먼저 모든 BM과 DF 시료와 상대하여 적어도 AC/UC 줄기세포 조건 8개 중 7개에서 세 배 이상 과잉 발현되는 유전자를 선별함으로써 유전자 58개를 동정하였다(도 13). 8개 AC/UC 줄기세포 조건 중 8개를 필터링한 결과도 비슷한 목록을 낳았다. 이 두번째 필터링은 Affymetrix사 MAS 5.0 소프트웨어에서 제공하는 "부재(absent)"와 "존재(present)" 호출(call) 기능을 이용하였다. 모든 BM과 DF에서 부재하면서 AC-03, AC-11, UC-03과 UC-11에 존재하는 유전자를 동정하여 목록을 만들었다. 이후의 AC/UC 줄기세포 조건에서의 유전자 호출은 특정하지 않았다(not stipulated).

이 두 가지 목록은 상당 부분 겹쳤고, 이를 합쳤다. 합친 목록에서 (1) 모든 혹은 거의 전부의 AC/UC 줄기세포 조건에서 매우 낮은 수준으로 발현되는 몇몇 유전자와 (2) Y 염색체에 존재하는 유전자를 뺌으로써 목록을 줄였다. FISH 분석 결과 이 연구에 사용한 AC와 UC 세포는 남성 기증자로부터, BM과 DF는 여성 기증자로부터 온 것으로 확인하였다. 이 결과 얻은 46개의 AC/UC 줄기세포 특이적 유전자는 표 5에 나타내었다.

유전자 존재론적 분류에 따라 정리한 AC/UC 특이적 유전자

세포 부착	세포 골격	발 생	세포외 매트릭스	상피 관련
AMIGO2	ACTG2	ADARB1	COL4A1	ACTG2
B4GALT6	DMD	IER3	COL4A2	C11orf9
DSC3	KRT18	IGFBP7	MATN2	COL4A1
DSG2	KRT8	IL1A	VTN	COL4A2
ICAM1	PDLIM3	IL1B		DSC3
PCDH7		MEST		DSG2
PKP2		TGFB2		F2RL1
VTN				ICAM1
글리코실화	면역 반응	단백질 분해	신호 전달	IGFBP7
B4GALT6	ARTS-1	ARTS-1	F2RL1	IL6
ST3GAL6	CD200	CPA4	GPR126	KRT18
ST6GALNAC5	IL1A	LRAP	GPRC5B	KRT8
전 사	IL1B		IL1A	MATN2
C11orf9?	IL6		IL1B	PKP2
GATA6	LRAP		IL6	SLC12A8
NFE2L3	SLC12A8		RTN1	TCF21
TCF21	VTN		TGFB2

이 46개 유전자의 목록은 다수의 존재론적 분류군(ontology groups)을 보여주는 단백질의 집합이다. 가장 많이 대표된 군인 세포 부착은 8개의 유전자를 포함한다. DNA 복제나 세포 분열에 관련된 유전자는 없었다. 상피에 구체적인 관련성을 언급하고 있는 유전자 16개 또한 목록에 실었다.

8.3 토 의

태반 줄기세포에 특이적이고 골수 유래 중간엽 세포와 구별할 수 있는 유전자 발현 양상을 동정하였다. 조작적으로는 모든 BM과 DF 시료와 상대적으로 모든 태반 줄기세포 시료에서 과잉 발현된 46개의 유전자가 이 양상에 포함된다.

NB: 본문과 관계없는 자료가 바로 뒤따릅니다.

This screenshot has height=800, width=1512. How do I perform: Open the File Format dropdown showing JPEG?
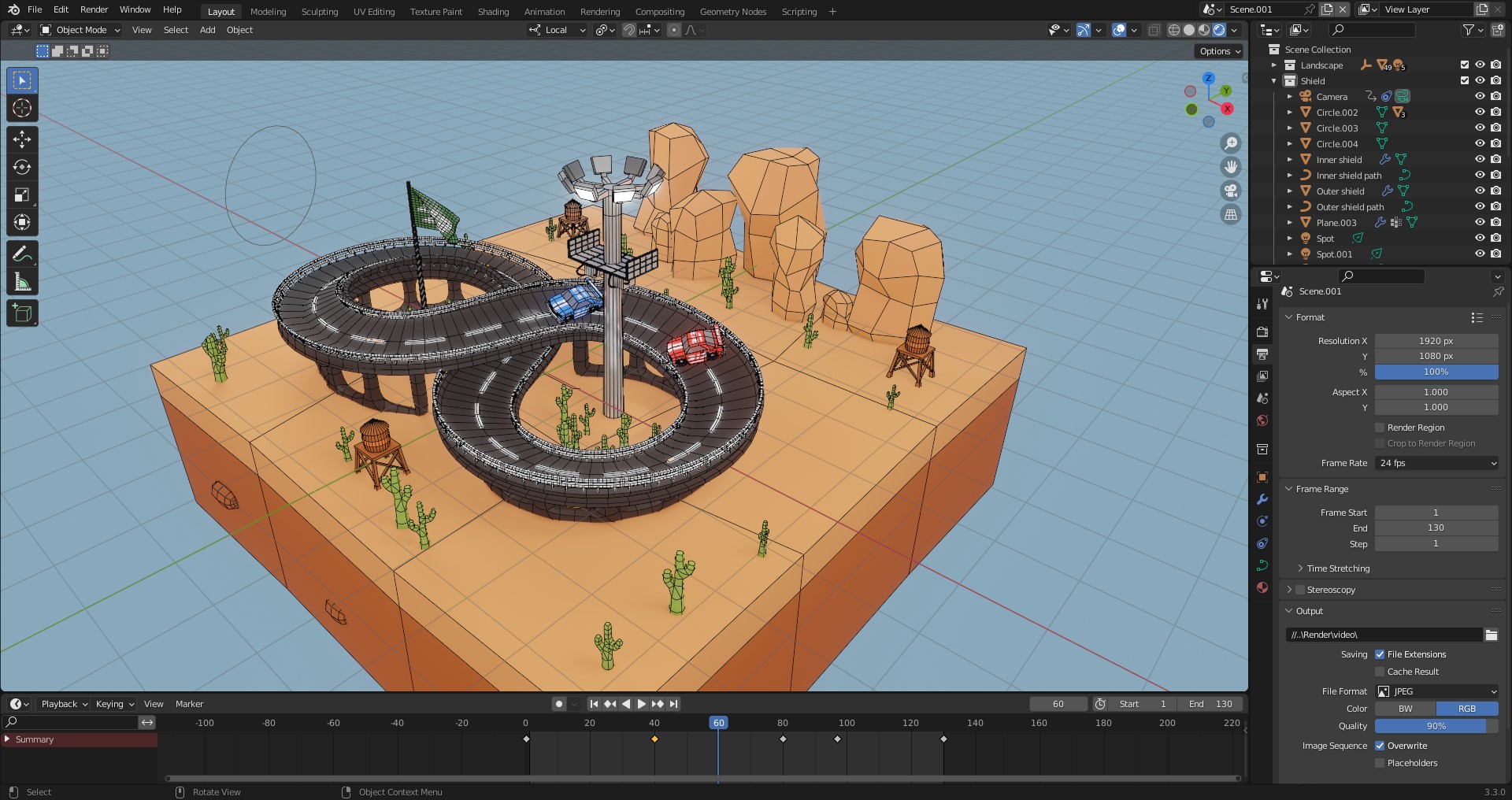[1436, 691]
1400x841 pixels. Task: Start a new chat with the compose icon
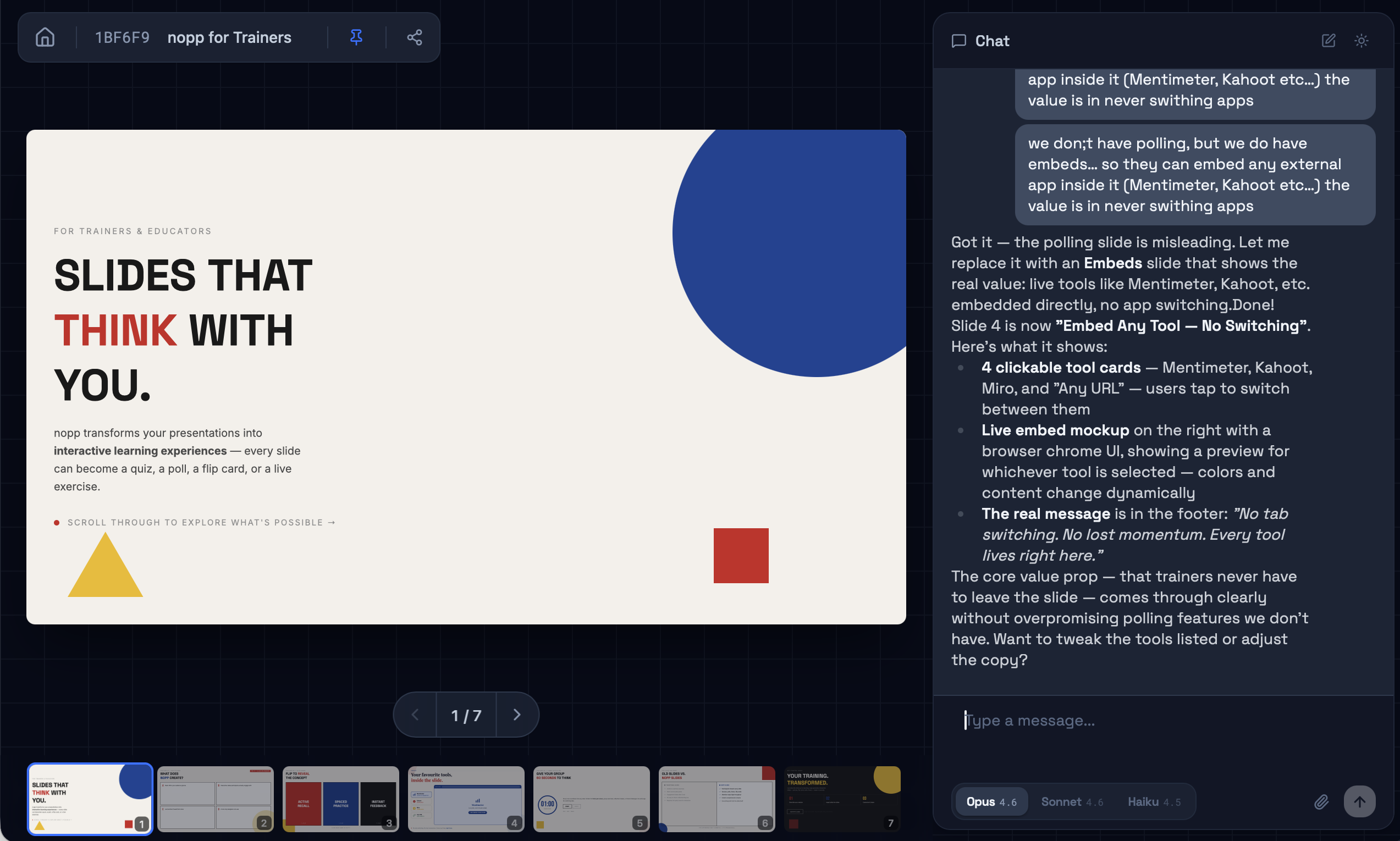coord(1328,40)
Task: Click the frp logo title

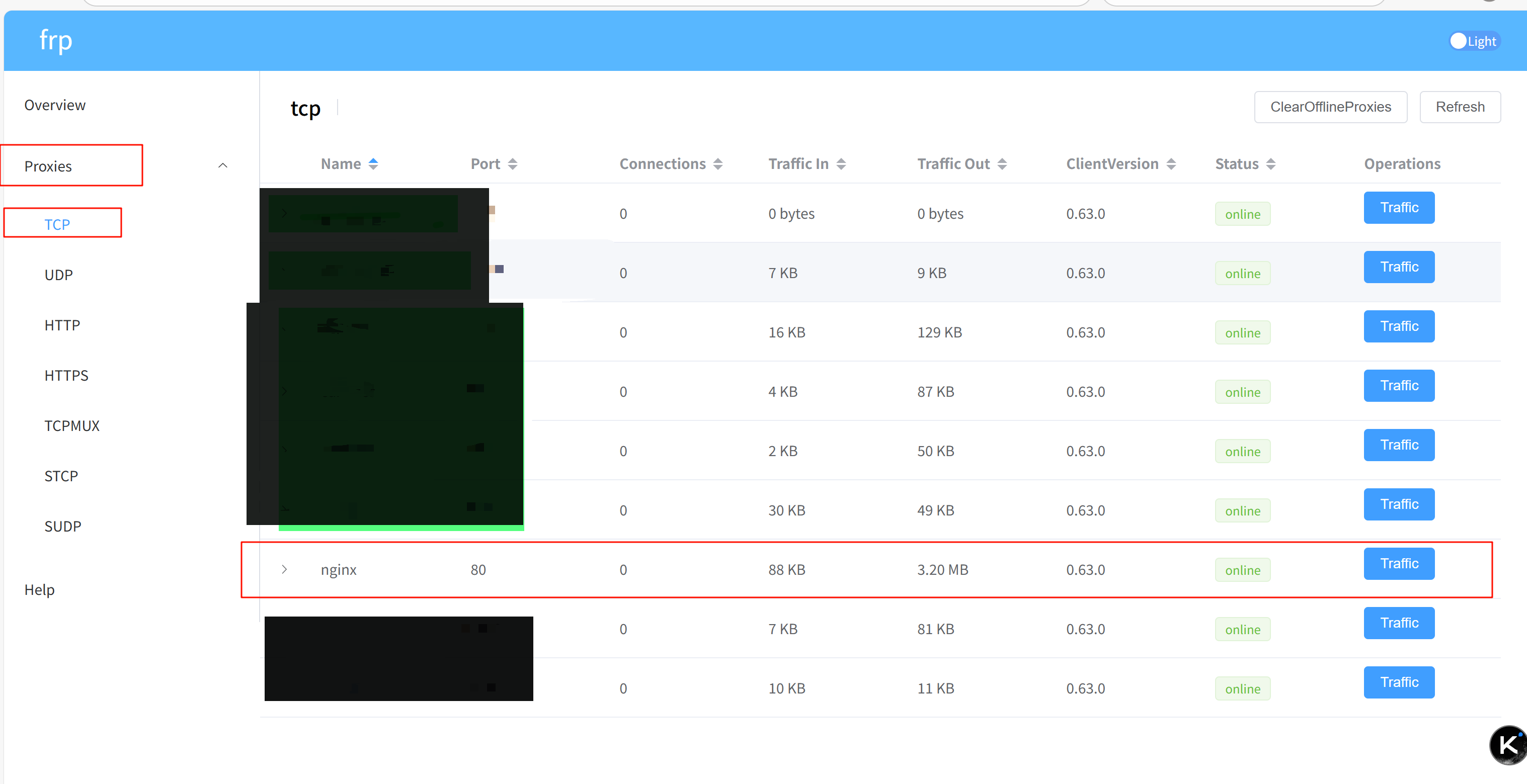Action: 56,40
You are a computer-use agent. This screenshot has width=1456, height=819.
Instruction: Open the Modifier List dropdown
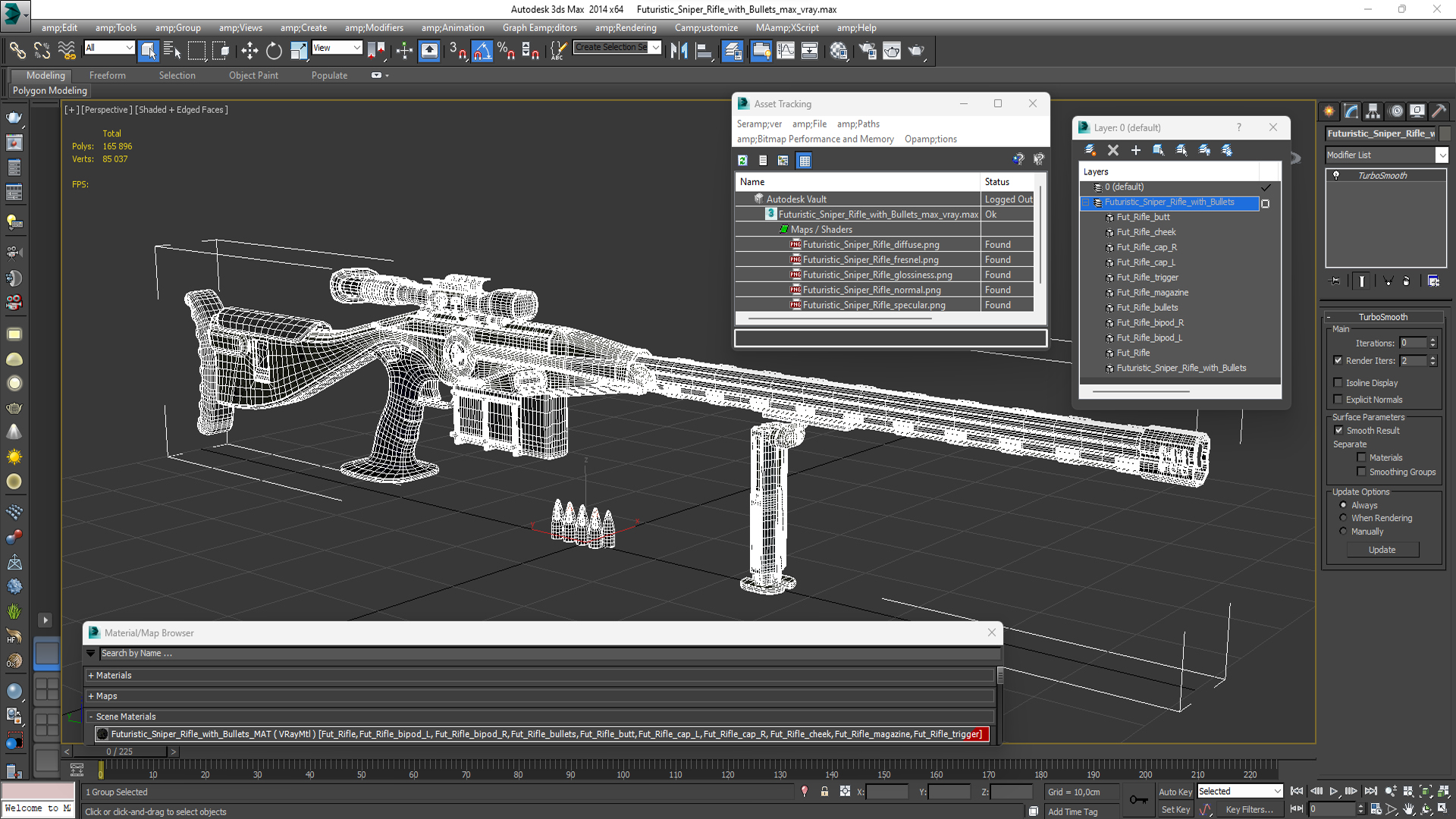pyautogui.click(x=1442, y=155)
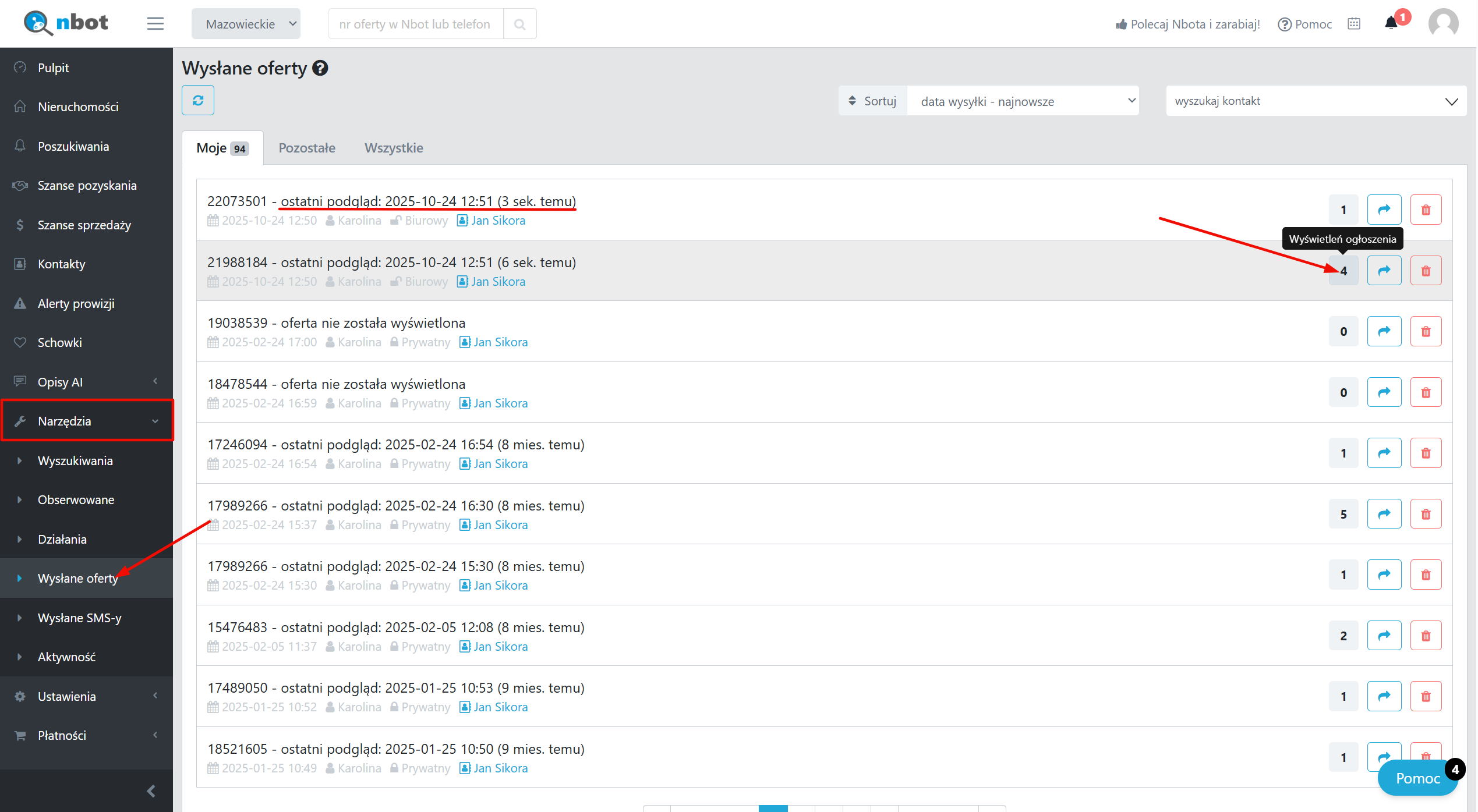Resend offer 22073501 with share arrow
This screenshot has height=812, width=1478.
point(1384,210)
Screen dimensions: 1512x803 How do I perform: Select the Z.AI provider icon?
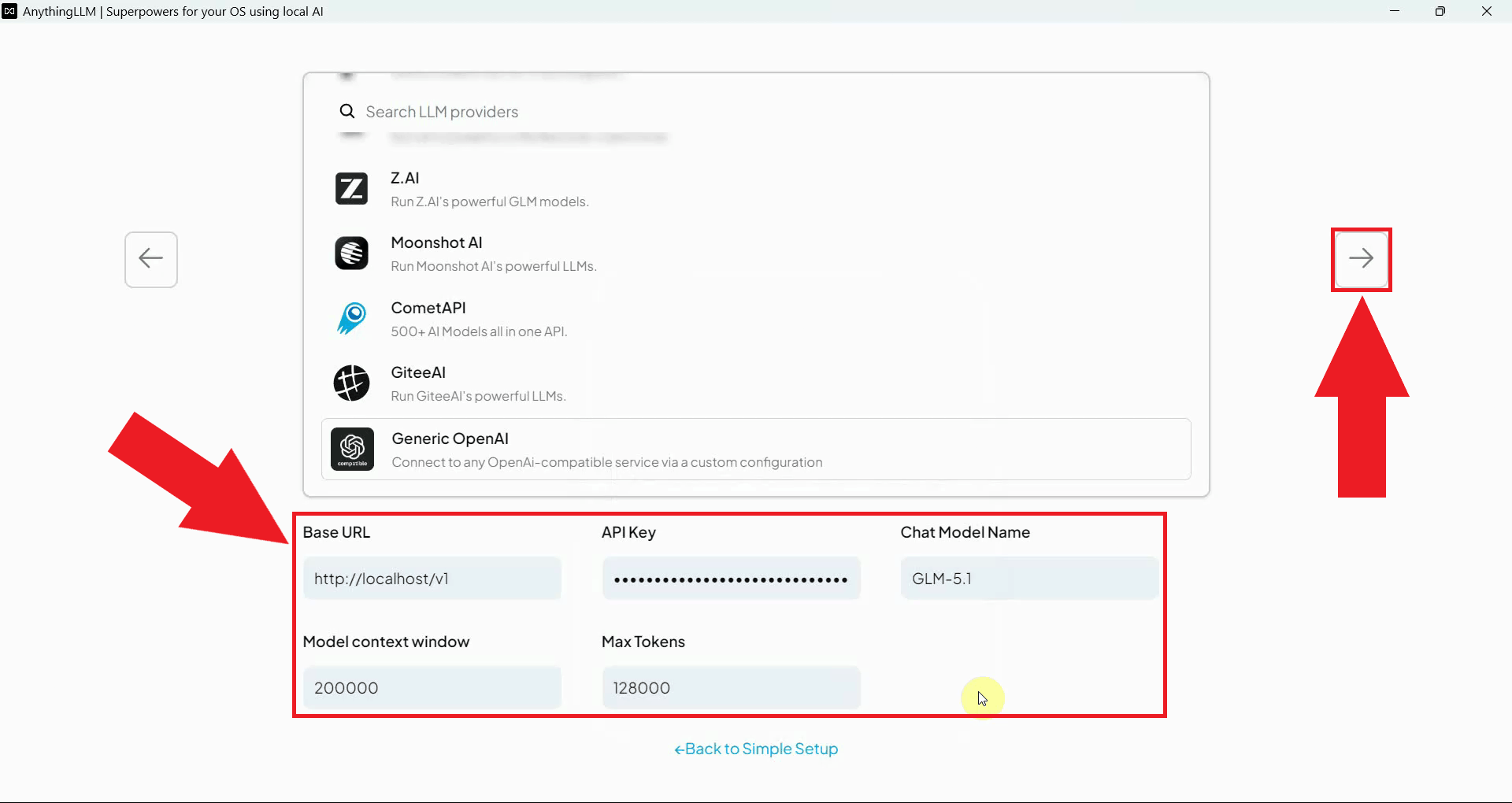tap(352, 188)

본 실험의 설계는 짧은 기간, 중간 길이와 장기간 동안 배양한 세포를 비교하였다. AC와 UC 세포에서는 각 배양 기간은 차별적으로 발현되는 유전자 집단을 특징적으로 갖추고 있었다. 짧은 기간 또는 초기(AC-03과 UC-03) 배양에서는 상향 조절된 200개의 유전자가 8회 배증 후에 평균으로 회귀한다. 이론에 얽매이고자 하는 것은 아니지만, 이러한 초기 단계 유전자 발현 양상은 자연적인 태반 환경에 존재할 때의 AC와 UC의 발현 양상과 닮았을 가능성이 높다. 태반 속에서 이 세포들은 활발하게 분열하지 않고, 영양분을 대사하며, 자신들 사이에서 신호를 전달하고, 그 세포외 주변을 재구성하여 자신의 위치를 확보한다.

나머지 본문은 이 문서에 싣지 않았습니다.